When you create a module, you can make the name “X” importable from that module by assigning to it, or defining it as a function. You can also make it importable by importing it yourself.

Suppose your module looks like this:

# yourmodule.py
import os

def doit():
    os.something_or_other()

This module has two names defined in it: “doit”, and “os”. Someone else can now do this:

# someone.py
from yourmodule import os

# or worse, this imports os and doit:
from yourmodule import *

This bothers some people. “os” is not part of the actual interface of yourmodule. That first import I showed prevents this leaking of your imports into your interface. Importing star doesn’t pull in names starting with underscores. (Another solution is to define __all__ in your module.)

Most people though, don’t worry about this kind of name leaking. Import-star is discouraged anyway, and people know not to import os from other modules. The solution of renaming os to _os just makes your code ugly for little benefit.

The part of the discussion thread that really caught my eye was Daniel Holth’s winking suggestion of the “evil ninja mode pattern” of module initialization:

def ninja():
    global exported
    import os
    def exported():
        os.do_something()

ninja()
del ninja

What’s going on here!? Remember that def is an assignment statement like any other. When used inside a function, it defines a local name, as assignment always does. But an assignment in a function can define a global name if the name is declared as global. It’s a little unusual to see a global statement without an explicit assignment at the top-level, but it works just fine. The def statement defines a global “exported” function, because the global statement told it to. “os” is now a local in our function, because again, the import statement is just another form of assignment.

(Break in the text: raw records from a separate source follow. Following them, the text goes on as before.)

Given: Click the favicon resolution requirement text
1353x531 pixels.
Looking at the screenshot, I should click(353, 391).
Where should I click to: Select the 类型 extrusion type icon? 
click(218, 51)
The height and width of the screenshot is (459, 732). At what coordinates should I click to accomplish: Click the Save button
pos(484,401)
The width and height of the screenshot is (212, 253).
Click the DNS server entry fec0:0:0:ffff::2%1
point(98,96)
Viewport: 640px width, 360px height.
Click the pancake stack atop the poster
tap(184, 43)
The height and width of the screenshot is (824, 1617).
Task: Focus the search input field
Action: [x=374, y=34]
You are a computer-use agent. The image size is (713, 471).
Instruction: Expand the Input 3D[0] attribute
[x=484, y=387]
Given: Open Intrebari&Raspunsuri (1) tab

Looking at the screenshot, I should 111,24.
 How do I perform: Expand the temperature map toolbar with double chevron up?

So we define ninja(), and then execute it immediately. This defines the global “exported”, and doesn’t define a global “os”. The only problem is the name “ninja” has been defined, which we can clean up with a del statement.

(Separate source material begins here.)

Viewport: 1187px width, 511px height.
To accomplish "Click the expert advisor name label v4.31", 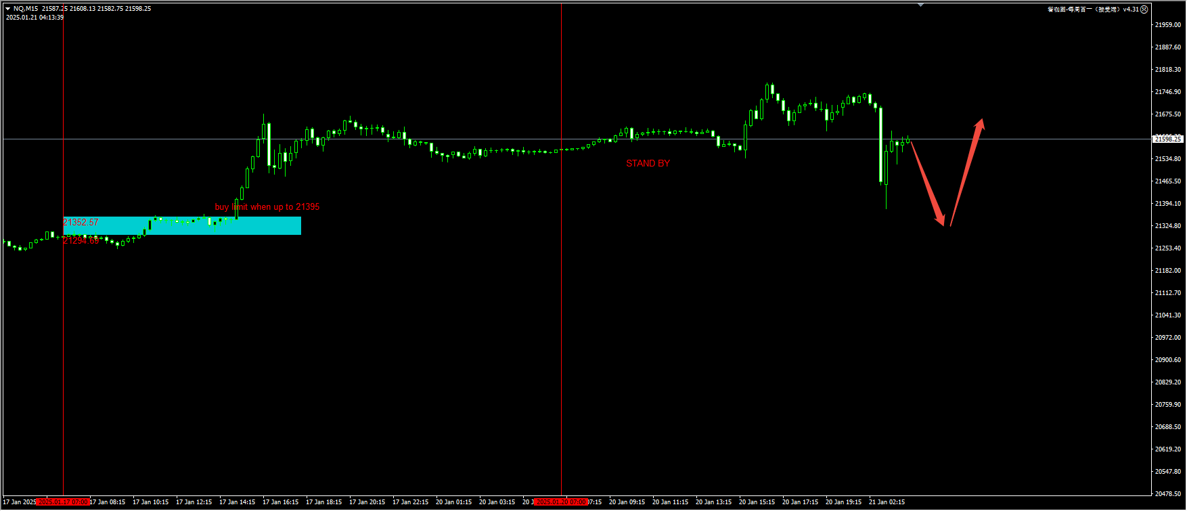I will click(x=1093, y=9).
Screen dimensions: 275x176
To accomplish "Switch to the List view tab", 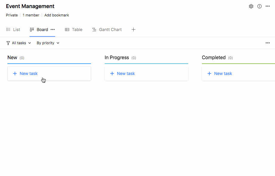I will [x=13, y=30].
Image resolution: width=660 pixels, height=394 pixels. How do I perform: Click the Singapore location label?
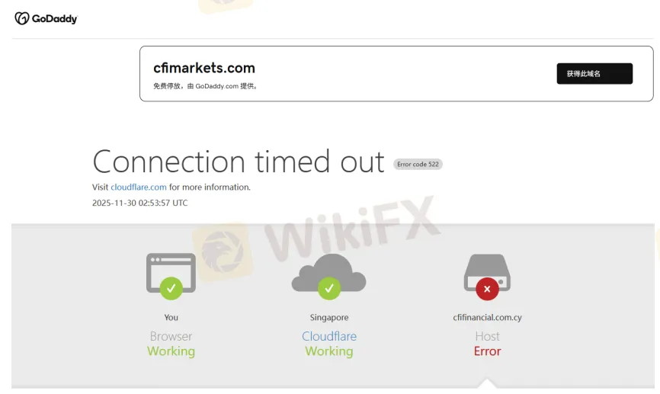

Please don’t ever write code this way. It’s a kind of over-defensiveness that isn’t needed in typical Python code. But understanding what it does, and why it does it, is a good way to flex your understanding of Python workings.

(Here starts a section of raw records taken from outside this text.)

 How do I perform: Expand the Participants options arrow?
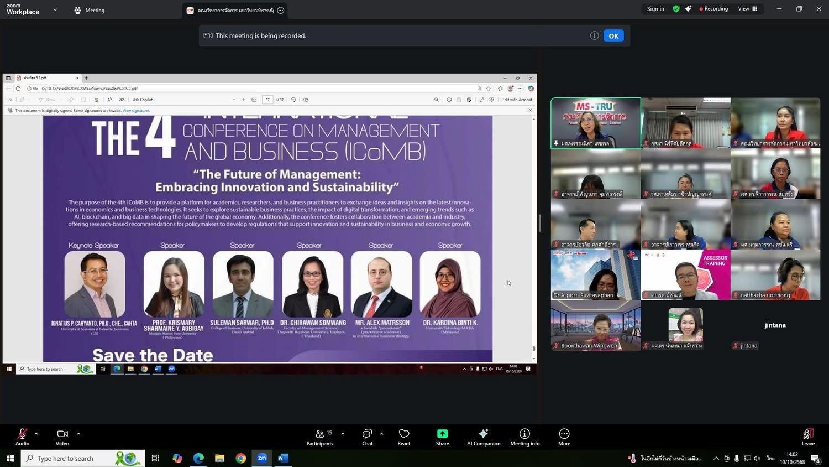[x=343, y=434]
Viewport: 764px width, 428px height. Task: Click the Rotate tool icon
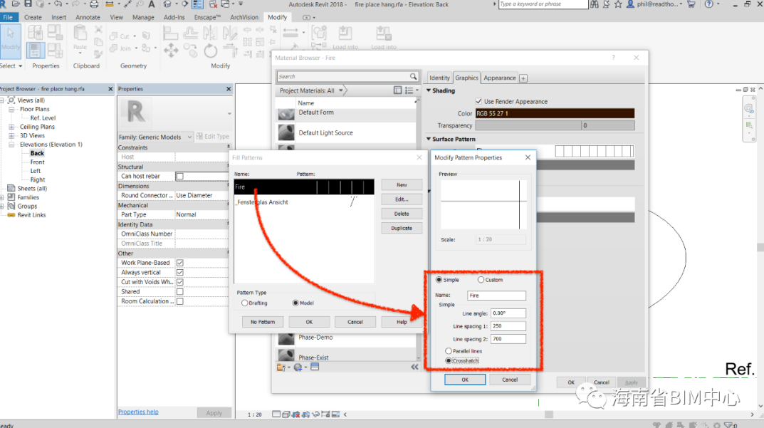coord(210,51)
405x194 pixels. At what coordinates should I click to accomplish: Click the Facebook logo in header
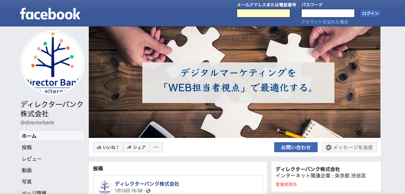(50, 14)
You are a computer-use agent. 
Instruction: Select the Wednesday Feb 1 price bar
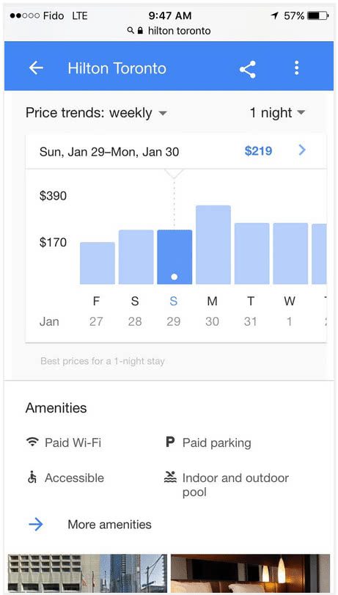click(290, 254)
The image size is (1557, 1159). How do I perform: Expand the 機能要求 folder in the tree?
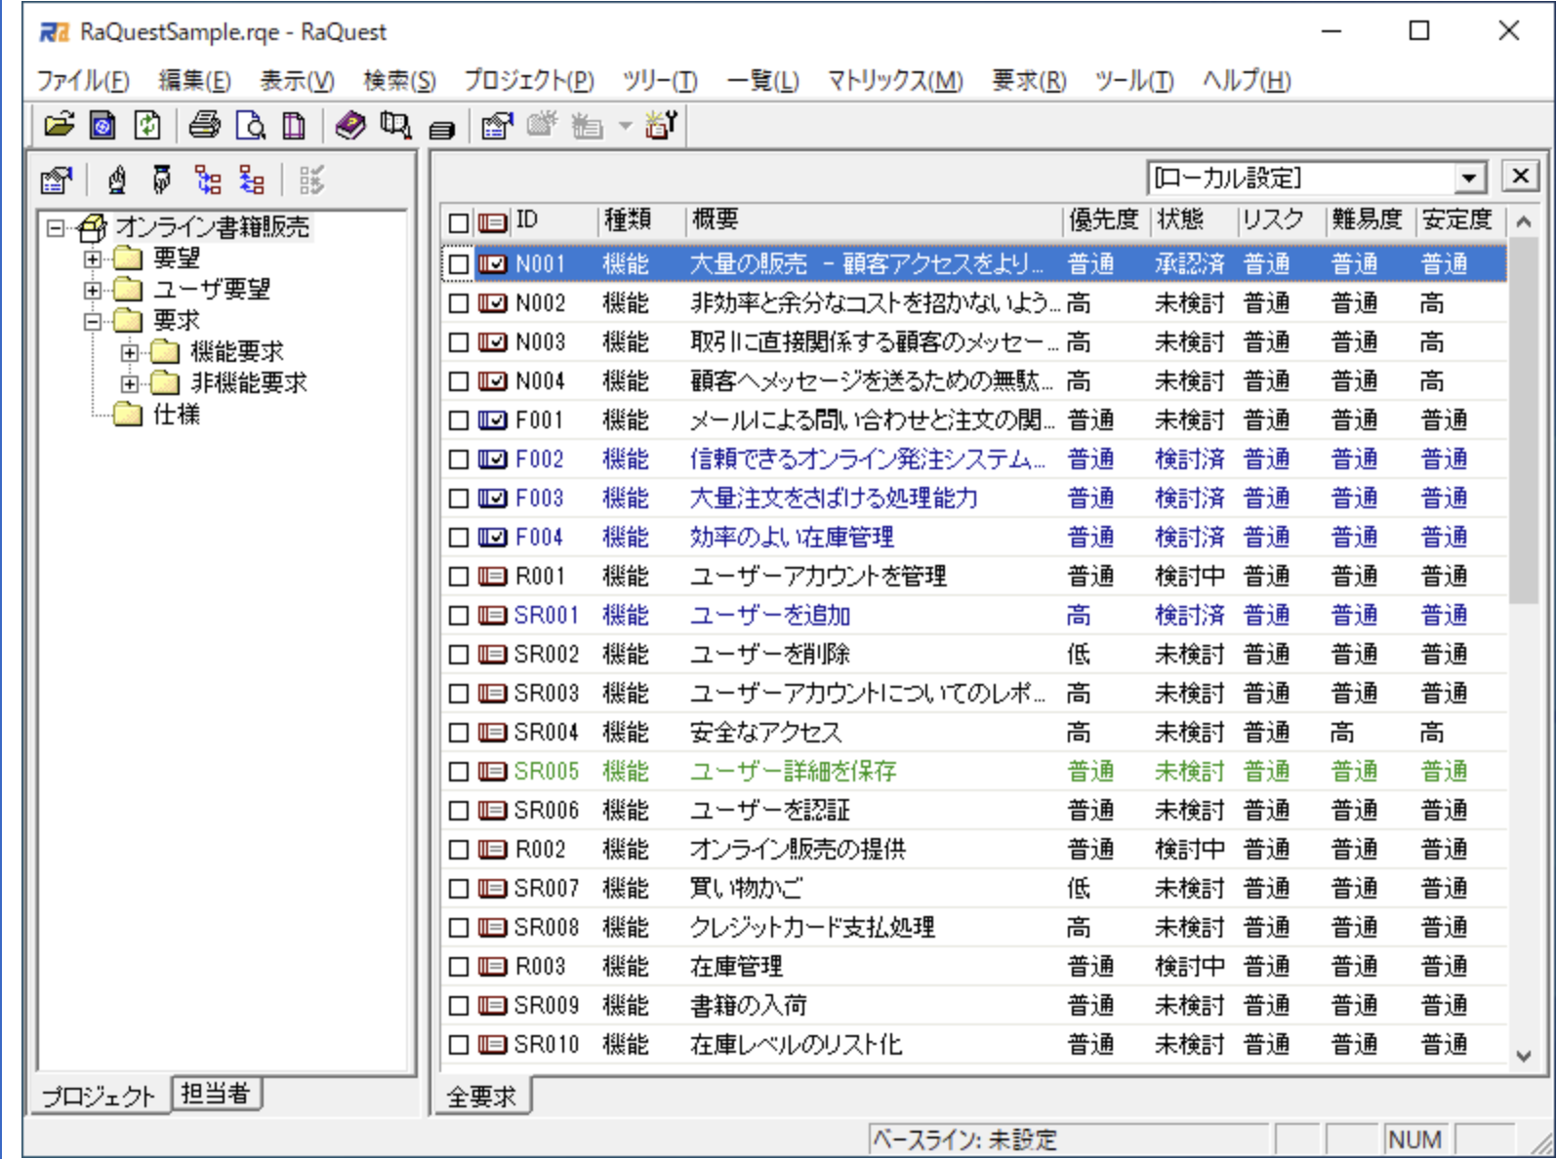130,352
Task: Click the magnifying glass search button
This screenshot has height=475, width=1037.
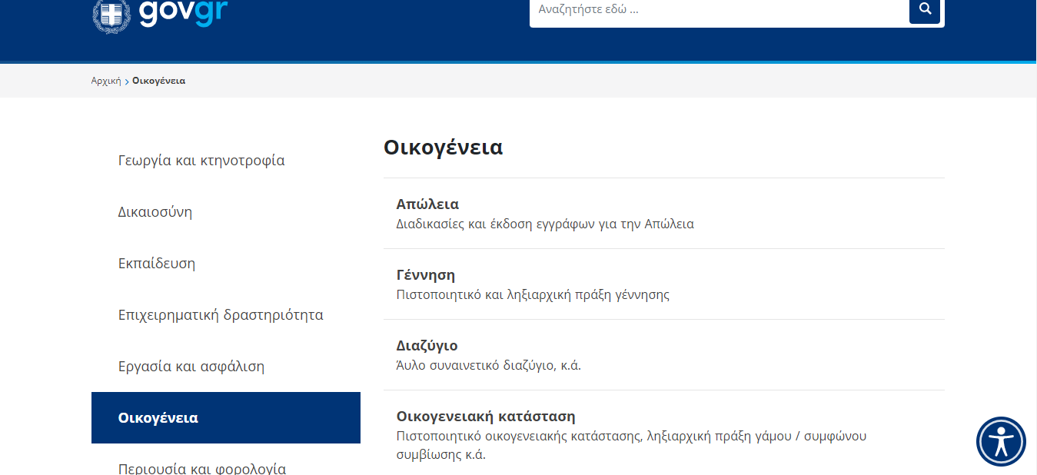Action: click(925, 10)
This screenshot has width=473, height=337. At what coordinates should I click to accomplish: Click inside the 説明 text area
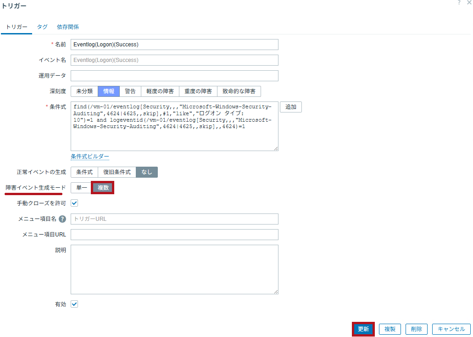click(x=174, y=269)
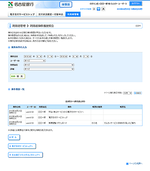Open the ユーザーID dropdown
This screenshot has width=150, height=171.
(x=35, y=61)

For more about how names (and values) work in Python, people seem to like my PyCon talk, Python Names and Values.

Comments

[gravatar]
> Note that we could also solve our original "os" concern with a del statement

I don't think that's true: wouldn't the functions needing "os" now fail at runtime?
[gravatar]
It's called Ninja mode because it defines the module, and then leaves no trace. Like a Ninja.
[gravatar]
By the way I thought of this after programming in JavaScript for a while, which uses closures much more heavily than Python (at least when being used Douglas Crockford "JavaScript: The Good Parts"-style). In the example the os module is part of a closure only accessible to the exported function.
[gravatar]
@Chris: oops, right! I've removed the erroneous sentence.
[gravatar]
Here are some other ways you can define the name X
for X in [1]:
    pass

with ctx as X:
    pass

# This one only works in Python 2
try:
    stuff
except Exception as X:
    pass
[gravatar]
I commented a bit on Twitter, but I'll expand here. I disagree that you shouldn't be defensive about this. It is true that import * is bad, but it is part of the language and people use it. More to the point, any name that you export will become part of your API. People will come to rely on it (import * or no). If you later remove it, the API will break. Here's an example of a case where someone added a variable named "version" in __init__.py and it was mistaken for an API (which was confusing, because it didn't exist in previous versions). The variable was almost certainly not intended to be the API for the version (__version__ already existed), but since it was there, people thought it should be used.

I highly recommend using __all__ in all __init__.py files. Using it in individual .py files is nice too, but not as necessary, since people import from top-level modules more often than from submodules. A good way to do it is to use the double bookkeeping method. For instance
from .submodule import name1, name2

__all__  = ['name1', 'name2']
This seems terrible and redundant, but you should think of it as double bookkeeping, not redundancy.

Additionally, use the tool pyflakes on your __init__.py file, it will detect names that are defined but not in __all__ (which should be del-ed) and names that are in __all__ but not defined (usually spelling errors). It's also smart enough to recognize the "__all__ +=" pattern. This is where the "double bookkeeping" comes in. If you forget one or the other it will error, and it forces you to be explicit and intentional about which names you export.

Some people try to be smart here and using some code to "remove the redundancy" and do the bookkeeping automatically. But that defeats the purpose! Instead, be explicit and use pyflakes to spot mistakes.